• Excerpted passage:

__________

Troubleshooting TrueSight Infrastructure Management component failure

This topic was edited by a BMC Contributor and has not been approved.  More information.

This topic describes some of the issues and troubleshooting steps related to TSIM server crash. The goal is to help you capture what might be the cause and how to resolve/do further troubleshooting for it.

Issue Symptoms :

  • TSIM component shows "Disconnected" from TSPS console
  • All devices show disconnected and data collection stopped
  • on TSIM server, output of command "pw p l" shows "not running" for some or all processes
  • on TSIM server, output of command "pw lic list" shows "Failed to connect to server"
  • under TSIM HA mode, unexpected failover happened


Basic checks : 

  • Run a Health Check on TSIM server(s) 

    ftp://ftp.bmc.com/pub/TSOM/HealthCheck/

    Check for any ERROR/CRITICAL/WARNING issue reported in Health Check HTML report, address it, followed by TSIM restart. 

    Most crash issues can be resolved after addressing the reported issues in HCT report

  •  Important logs to check for any error messages : 
    TSIM under High Availability mode: <TSIM install dir>/pw/pronto/logs/ServerComponentAvailability.log    TrueSight.log
    TSIM under standalone mode: <TSIM install dir>/pw/pronto/logs/TrueSight.log

Reference:

  • If under <TSIM install dir>/pw/pronto/logs there is a *.hprof file created when crash happened, please check below link for further troubleshooting as well:
    Troubleshooting Java memory management
  • If the issue is cell crash which caused the whole TSIM crash(mcell process is down unexpectedly), please check below doc for what to collect for further troubleshooting:

            Which data is required to investigate a TrueSight Infrastructure Management cell crash?



Resolutions for common issues

SymptomActionReference

TrueSight Infrastructure Management(TSIM) server is crashing with "javax.jms.ResourceAllocationException: Usage Manager Memory Usage limit reached" Errors

Error in TrueSight.log

ERROR 06/07 23:57:50 Msg_Svr              [ActiveMQ Connection Executor: tcp://localhost:8093?useInactivityMonitor=false] 344018 Exception message received from JMS API is 
javax.jms.ResourceAllocationException: Usage Manager Memory Usage limit reached. Stopping producer (ID:45496-1623088408327-1:1:1:1) to prevent flooding topic://topic.ProcessStatusChangeTopic. See http://activemq.apache.org/producer-flow-control.html for more info
    at org.apache.activemq.broker.region.BaseDestination.waitForSpace(BaseDestination.java:669)
    at org.apache.activemq.broker.region.BaseDestination.waitForSpace(BaseDestination.java:658)
    at org.apache.activemq.broker.region.Topic.send(Topic.java:417)
    at org.apache.activemq.broker.region.DestinationFilter.send(DestinationFilter.java:132)

Perform following steps at problematic TSIM server :

1. Login to TSIM server and take backup of <TSIM install dir>/pw/wildfly/bin/standalone.conf  
2. Open standalone.conf file from the mentioned location and search for "JAVA_OPTS" ( mostly it should be at line number #53 approx)

__________

(Dataset entries)

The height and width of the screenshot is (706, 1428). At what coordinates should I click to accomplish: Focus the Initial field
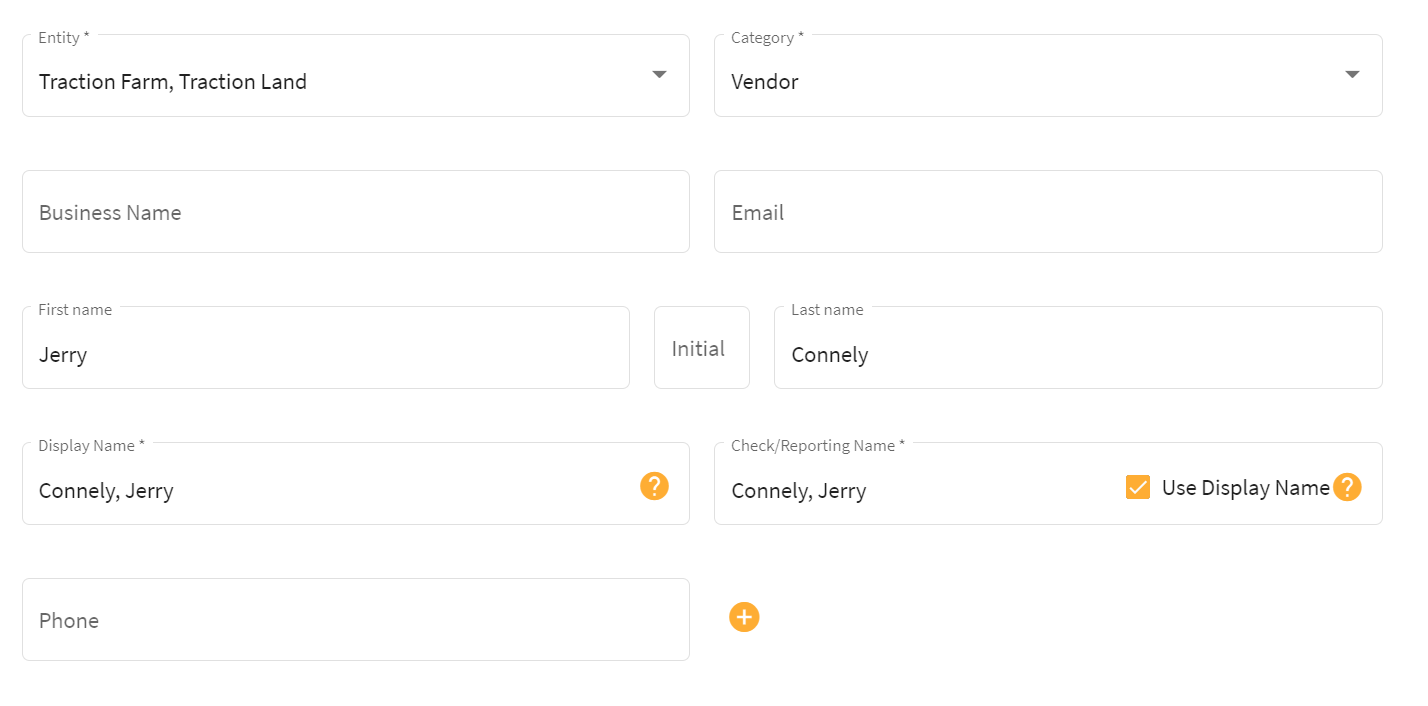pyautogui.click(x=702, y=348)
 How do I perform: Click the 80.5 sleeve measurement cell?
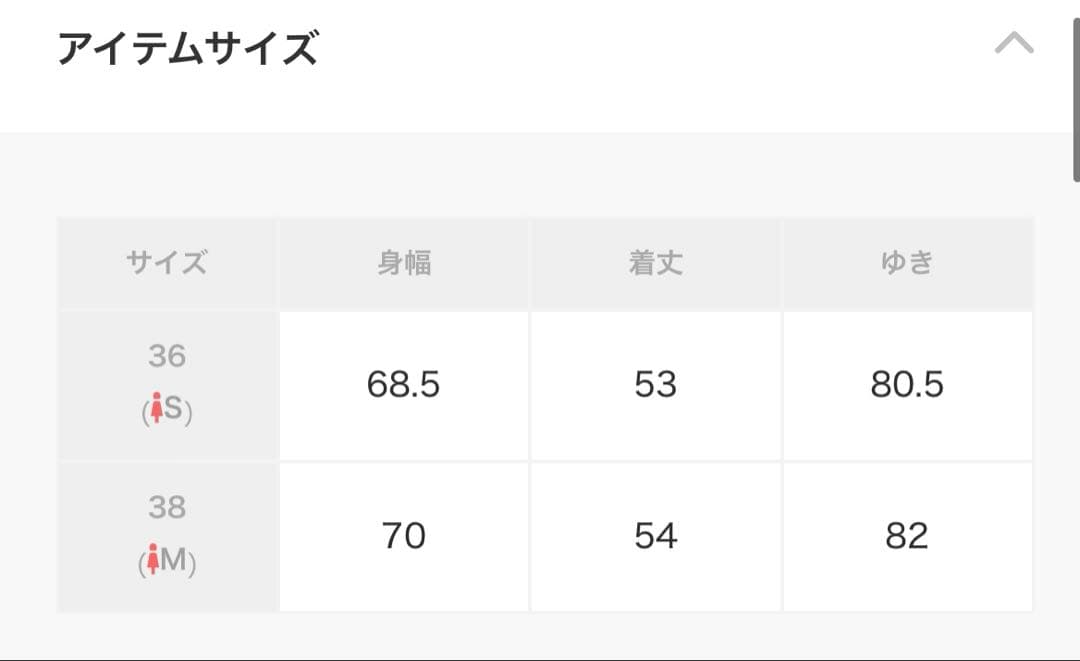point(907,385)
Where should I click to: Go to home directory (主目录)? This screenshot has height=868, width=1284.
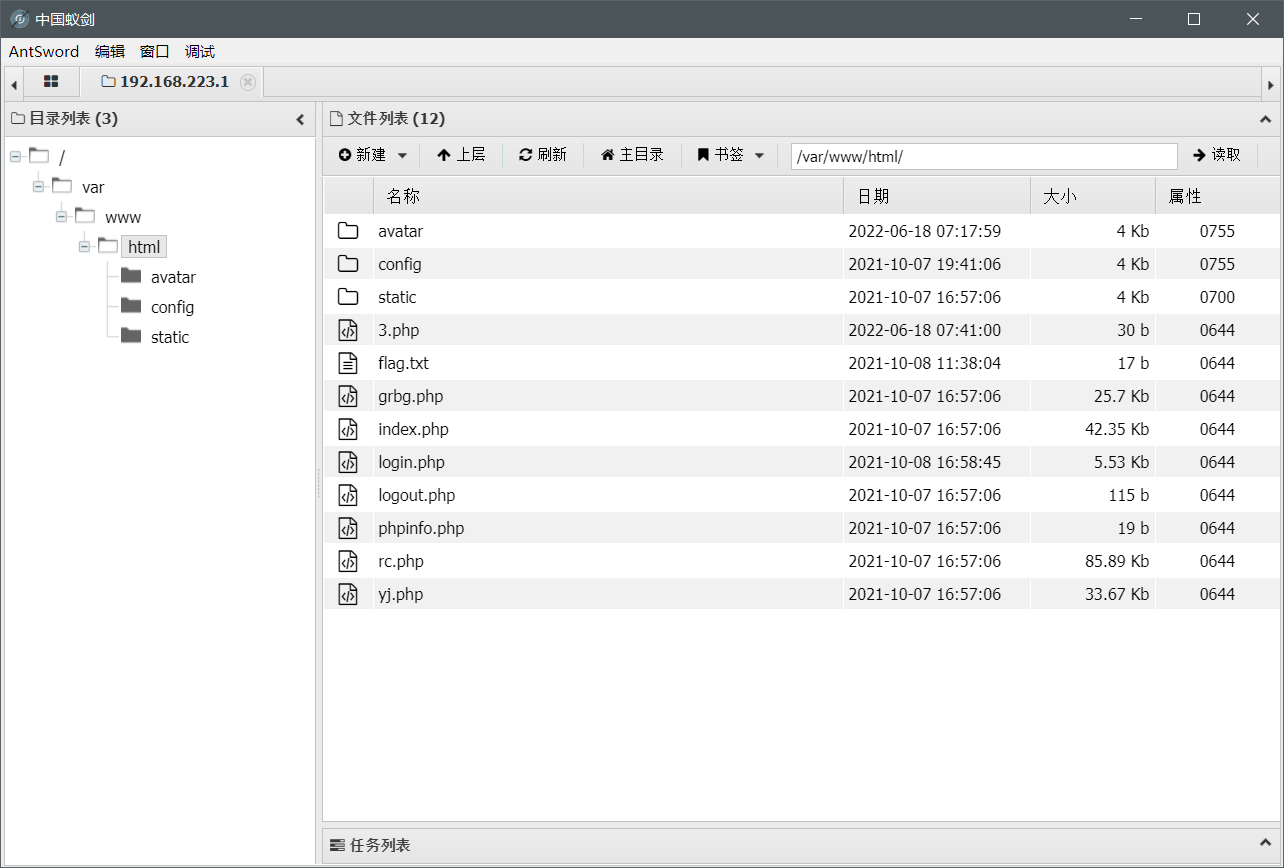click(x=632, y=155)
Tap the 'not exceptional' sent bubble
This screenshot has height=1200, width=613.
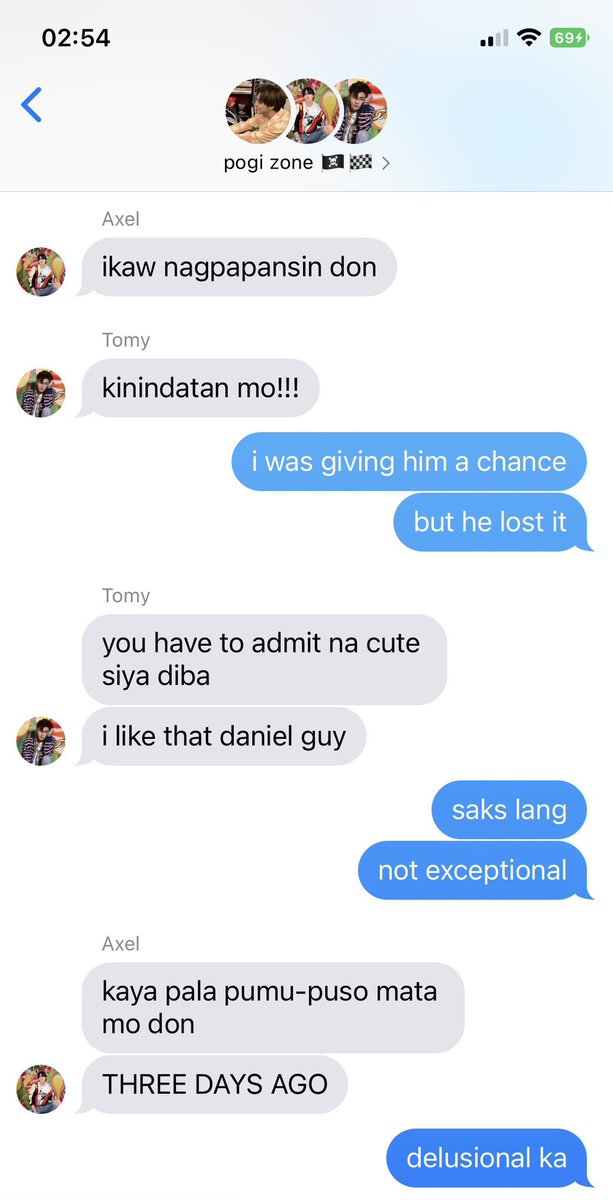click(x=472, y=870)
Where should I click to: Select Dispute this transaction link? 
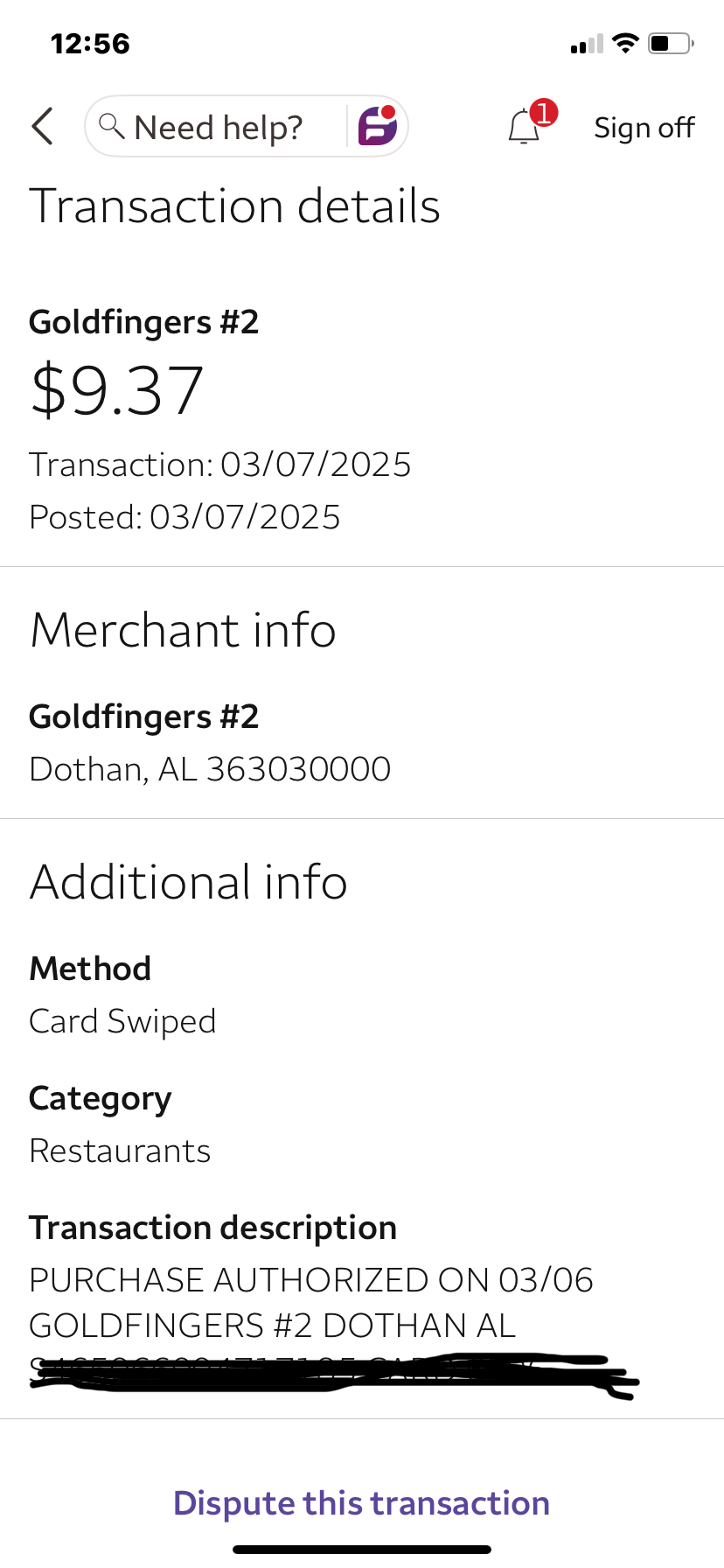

__________

• Explore the material:
[A] List every issue symptom given in the TSIM troubleshooting page.
[B] In the TSIM troubleshooting page, which file is backed up first in the steps for the "Usage Manager Memory Usage limit reached" error?

• Solutions to each task:
[A]
- TSIM component shows "Disconnected" from TSPS console
- All devices show disconnected and data collection stopped
- On TSIM server, output of command "pw p l" shows "not running" for some or all processes
- On TSIM server, output of command "pw lic list" shows "Failed to connect to server"
- Under TSIM HA mode, unexpected failover happened

[B] &lt;TSIM install dir&gt;/pw/wildfly/bin/standalone.conf